The report Civic Literacy in Ukraine, Moldova and Belarus provides an account of the representative public opinion survey carried out in 2016 by the KIIS in Ukraine, CBS-AXA in Moldova, commissioned by UNDP Ukraine, and SBTC SATIO in Belarus, commissioned by Pact Inc. The survey was first conducted in Belarus; the questionnaire used there then informed development of the survey tools for Ukraine and Moldova.

The cross-culture research focuses on the rate of civic literacy and civic activism, the prevalence of various social and political attitudes and values, and the demand for civic education among the people in Ukraine, Moldova and Belarus. Its findings should inform programmes aimed at sustainable democratic development of societies.

Key conclusions:

• There are significant gaps in the knowledge of the state structure, regulatory framework, and citizens’ rights and duties among Ukrainians, Moldovans and Belarusians. The civic literacy rate is somewhat higher in Belarus, Ukraine ranks 2nd, and Moldova is 3rd;

• The most frequently mentioned right in all countries is the right to work, which was noted by 26% of Ukrainians and Moldovans. Belarus is the exception, where half of respondents mentioned the right to life, and 49% the right to work.

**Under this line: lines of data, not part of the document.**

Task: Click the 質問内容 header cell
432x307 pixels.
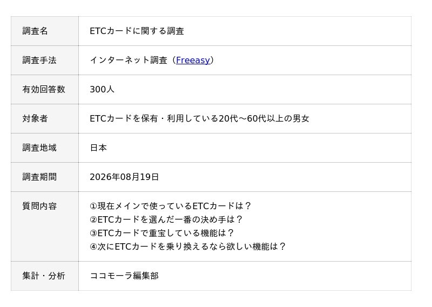Action: click(45, 226)
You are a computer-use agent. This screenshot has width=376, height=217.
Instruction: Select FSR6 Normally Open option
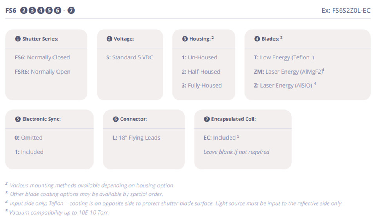[43, 72]
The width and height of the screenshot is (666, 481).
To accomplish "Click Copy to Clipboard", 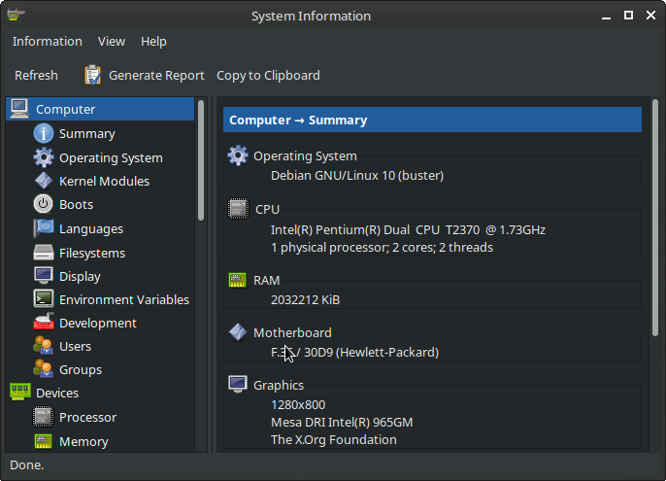I will click(x=268, y=75).
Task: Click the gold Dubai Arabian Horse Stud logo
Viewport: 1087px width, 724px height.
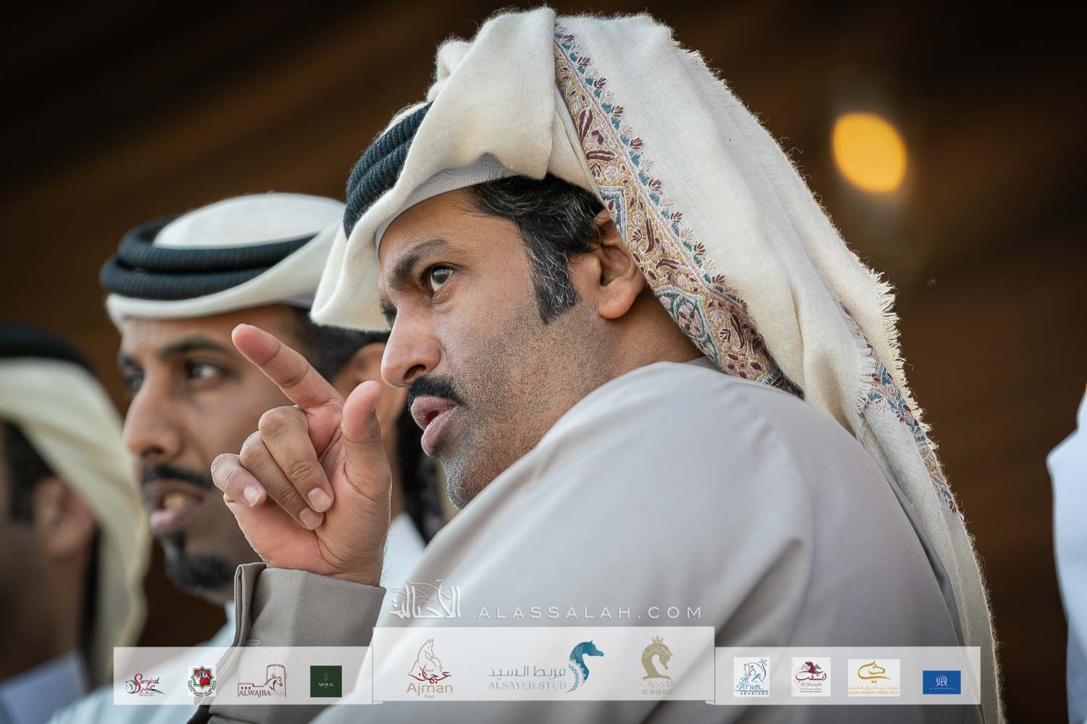Action: pos(872,678)
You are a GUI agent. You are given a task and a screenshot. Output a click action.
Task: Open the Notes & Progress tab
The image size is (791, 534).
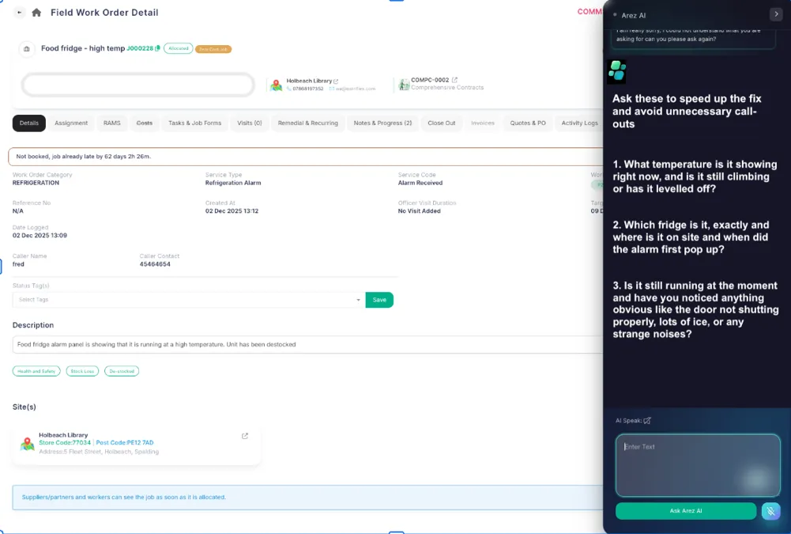click(x=382, y=123)
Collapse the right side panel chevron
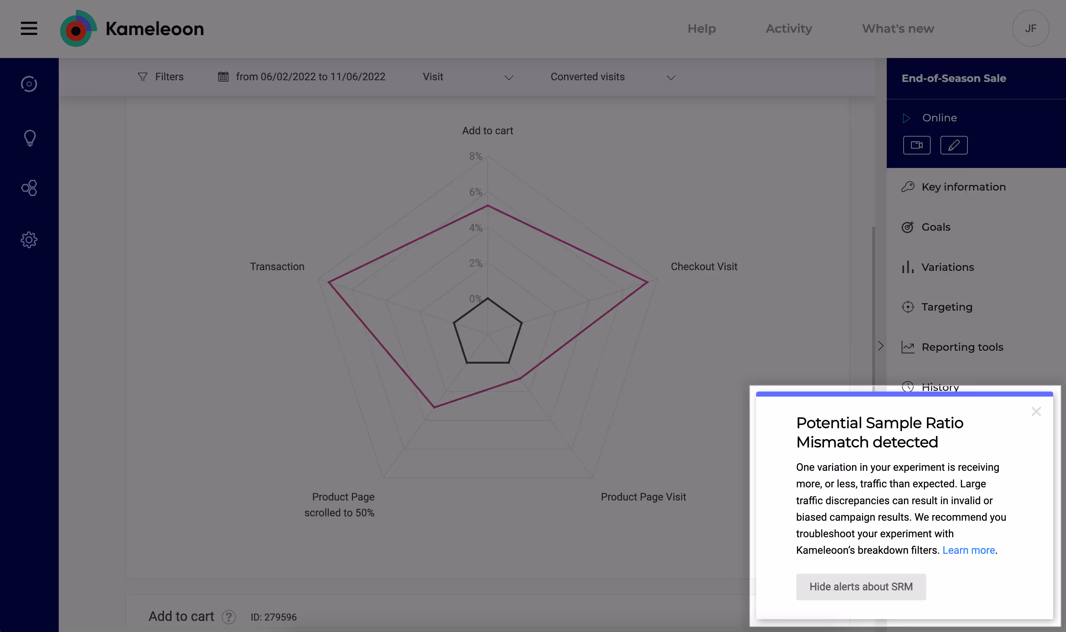 [x=881, y=346]
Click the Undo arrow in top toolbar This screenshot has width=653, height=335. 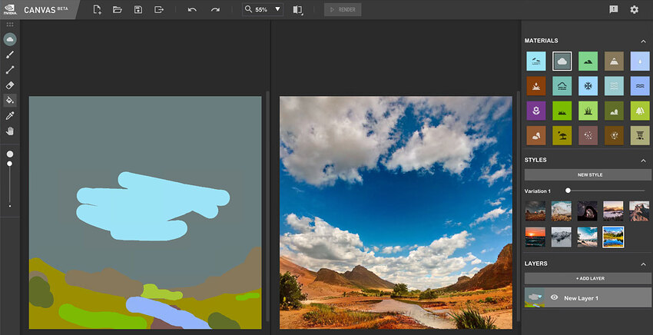point(192,9)
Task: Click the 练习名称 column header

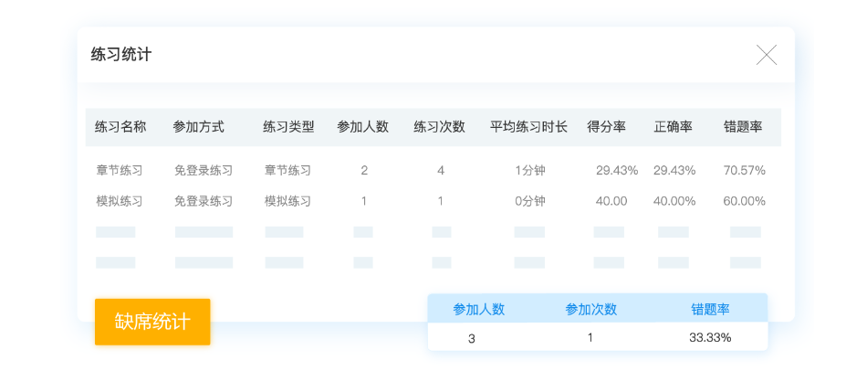Action: coord(120,127)
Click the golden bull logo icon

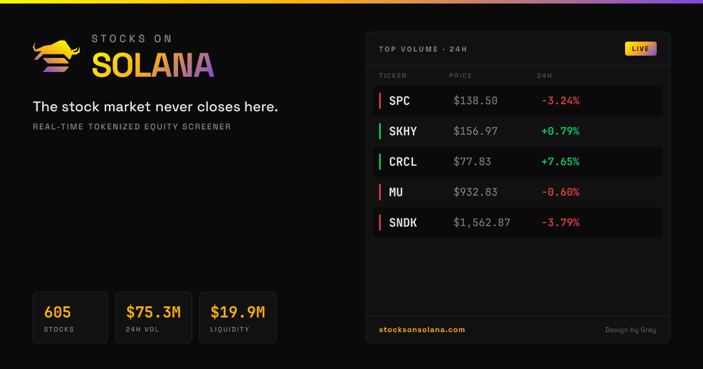click(56, 57)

• More than half of respondents in the three countries participate in the life of their local community in some form: taking part in land improvement, joint activities with neighbours, etc. The share of citizens who report community participation in Ukraine is 63%, in Moldova 62%, and in Belarus 54%.

• In Moldova, the general rate of civic activism, readiness to take part in civic initiatives, and confidence in one’s own ability to influence life in the community/country is relatively higher than in Ukraine or Belarus. In particular, 28% of Moldovans believe they are able to influence the situation in their city - compared to 8% of Ukrainians and 6% of Belarusians.

• The values considered most important in Ukraine, Moldova, and Belarus are: respect for human life, human rights, social justice, and adherence to the law. The features of a good citizen are: always abide by the law, pay taxes, know his/her duties and rights, and protect them.

• The share of respondents potentially interested in civic education (those who want obtain civic knowledge irrespective of whether they have such experience) in Ukraine is 47%, in Moldova 53% and in Belarus 29%.